begin Exercise material

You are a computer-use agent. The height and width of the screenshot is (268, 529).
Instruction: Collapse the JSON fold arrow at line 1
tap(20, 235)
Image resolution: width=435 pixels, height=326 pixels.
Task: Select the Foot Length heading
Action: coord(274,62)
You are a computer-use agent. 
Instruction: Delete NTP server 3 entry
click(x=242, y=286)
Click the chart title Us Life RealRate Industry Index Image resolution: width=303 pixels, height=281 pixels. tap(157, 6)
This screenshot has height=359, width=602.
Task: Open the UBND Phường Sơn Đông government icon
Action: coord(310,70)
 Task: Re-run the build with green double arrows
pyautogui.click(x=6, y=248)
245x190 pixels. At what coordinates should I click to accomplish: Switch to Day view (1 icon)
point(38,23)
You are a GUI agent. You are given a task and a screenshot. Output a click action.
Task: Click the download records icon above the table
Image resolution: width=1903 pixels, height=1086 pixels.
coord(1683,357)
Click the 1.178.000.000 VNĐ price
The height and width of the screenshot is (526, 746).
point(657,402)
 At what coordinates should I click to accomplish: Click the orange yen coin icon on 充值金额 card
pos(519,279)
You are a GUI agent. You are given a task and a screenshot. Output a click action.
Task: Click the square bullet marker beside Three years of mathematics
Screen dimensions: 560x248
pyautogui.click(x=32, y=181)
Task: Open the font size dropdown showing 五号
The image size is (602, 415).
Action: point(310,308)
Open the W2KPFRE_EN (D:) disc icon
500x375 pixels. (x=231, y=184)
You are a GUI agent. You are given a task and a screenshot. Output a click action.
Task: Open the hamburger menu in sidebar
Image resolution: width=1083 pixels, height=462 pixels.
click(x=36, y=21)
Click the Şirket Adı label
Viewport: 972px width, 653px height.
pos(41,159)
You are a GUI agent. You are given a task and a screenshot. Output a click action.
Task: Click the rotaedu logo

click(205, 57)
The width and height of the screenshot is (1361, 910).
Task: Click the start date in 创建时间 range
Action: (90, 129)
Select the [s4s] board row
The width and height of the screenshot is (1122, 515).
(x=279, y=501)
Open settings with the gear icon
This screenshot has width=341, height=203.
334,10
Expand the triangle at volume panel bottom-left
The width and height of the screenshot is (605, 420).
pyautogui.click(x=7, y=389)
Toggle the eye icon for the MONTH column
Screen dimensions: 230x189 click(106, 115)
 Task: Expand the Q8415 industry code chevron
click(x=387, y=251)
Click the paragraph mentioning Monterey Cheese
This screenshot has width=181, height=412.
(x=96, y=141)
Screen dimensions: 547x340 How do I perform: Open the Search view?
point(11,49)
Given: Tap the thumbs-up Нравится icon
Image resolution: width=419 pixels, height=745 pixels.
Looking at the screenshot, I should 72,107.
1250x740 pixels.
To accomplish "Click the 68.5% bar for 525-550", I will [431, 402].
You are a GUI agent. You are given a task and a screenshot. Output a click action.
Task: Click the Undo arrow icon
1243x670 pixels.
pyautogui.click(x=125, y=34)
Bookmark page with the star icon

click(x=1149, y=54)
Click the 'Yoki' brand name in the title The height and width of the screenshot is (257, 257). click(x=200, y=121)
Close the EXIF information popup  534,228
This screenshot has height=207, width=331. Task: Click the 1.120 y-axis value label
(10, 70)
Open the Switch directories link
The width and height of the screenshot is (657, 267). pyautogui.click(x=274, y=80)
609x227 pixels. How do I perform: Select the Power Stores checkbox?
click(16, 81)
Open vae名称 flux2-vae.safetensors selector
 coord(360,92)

end Exercise material

# What you need to do
Return the lines of all the items above with no changes.

# Solution
You are a computer-use agent. The height and width of the screenshot is (268, 529).
Instruction: Collapse the JSON fold arrow at line 1
tap(20, 235)
Image resolution: width=435 pixels, height=326 pixels.
Task: Select the Foot Length heading
Action: coord(274,62)
You are a computer-use agent. 
Instruction: Delete NTP server 3 entry
click(x=242, y=286)
Click the chart title Us Life RealRate Industry Index Image resolution: width=303 pixels, height=281 pixels. tap(157, 6)
This screenshot has height=359, width=602.
Task: Open the UBND Phường Sơn Đông government icon
Action: coord(310,70)
 Task: Re-run the build with green double arrows
pyautogui.click(x=6, y=248)
245x190 pixels. At what coordinates should I click to accomplish: Switch to Day view (1 icon)
point(38,23)
You are a GUI agent. You are given a task and a screenshot. Output a click action.
Task: Click the download records icon above the table
Image resolution: width=1903 pixels, height=1086 pixels.
coord(1683,357)
Click the 1.178.000.000 VNĐ price
The height and width of the screenshot is (526, 746).
point(657,402)
 At what coordinates should I click to accomplish: Click the orange yen coin icon on 充值金额 card
pos(519,279)
You are a GUI agent. You are given a task and a screenshot. Output a click action.
Task: Click the square bullet marker beside Three years of mathematics
Screen dimensions: 560x248
pyautogui.click(x=32, y=181)
Task: Open the font size dropdown showing 五号
The image size is (602, 415).
Action: point(310,308)
Open the W2KPFRE_EN (D:) disc icon
500x375 pixels. (x=231, y=184)
You are a GUI agent. You are given a task and a screenshot. Output a click action.
Task: Open the hamburger menu in sidebar
Image resolution: width=1083 pixels, height=462 pixels.
click(x=36, y=21)
Click the Şirket Adı label
Viewport: 972px width, 653px height.
pos(41,159)
You are a GUI agent. You are given a task and a screenshot. Output a click action.
Task: Click the rotaedu logo

click(205, 57)
The width and height of the screenshot is (1361, 910).
Task: Click the start date in 创建时间 range
Action: (90, 129)
Select the [s4s] board row
The width and height of the screenshot is (1122, 515).
(x=279, y=501)
Open settings with the gear icon
This screenshot has width=341, height=203.
334,10
Expand the triangle at volume panel bottom-left
The width and height of the screenshot is (605, 420).
pyautogui.click(x=7, y=389)
Toggle the eye icon for the MONTH column
Screen dimensions: 230x189 click(106, 115)
 Task: Expand the Q8415 industry code chevron
click(x=387, y=251)
Click the paragraph mentioning Monterey Cheese
This screenshot has width=181, height=412.
(x=96, y=141)
Screen dimensions: 547x340 How do I perform: Open the Search view?
point(11,49)
Given: Tap the thumbs-up Нравится icon
Image resolution: width=419 pixels, height=745 pixels.
Looking at the screenshot, I should 72,107.
1250x740 pixels.
To accomplish "Click the 68.5% bar for 525-550", I will [431, 402].
You are a GUI agent. You are given a task and a screenshot. Output a click action.
Task: Click the Undo arrow icon
1243x670 pixels.
pyautogui.click(x=125, y=34)
Bookmark page with the star icon

click(x=1149, y=54)
Click the 'Yoki' brand name in the title The height and width of the screenshot is (257, 257). click(x=200, y=121)
Close the EXIF information popup  534,228
This screenshot has height=207, width=331. Task: Click the 1.120 y-axis value label
(10, 70)
Open the Switch directories link
The width and height of the screenshot is (657, 267). pyautogui.click(x=274, y=80)
609x227 pixels. How do I perform: Select the Power Stores checkbox?
click(16, 81)
Open vae名称 flux2-vae.safetensors selector
 coord(360,92)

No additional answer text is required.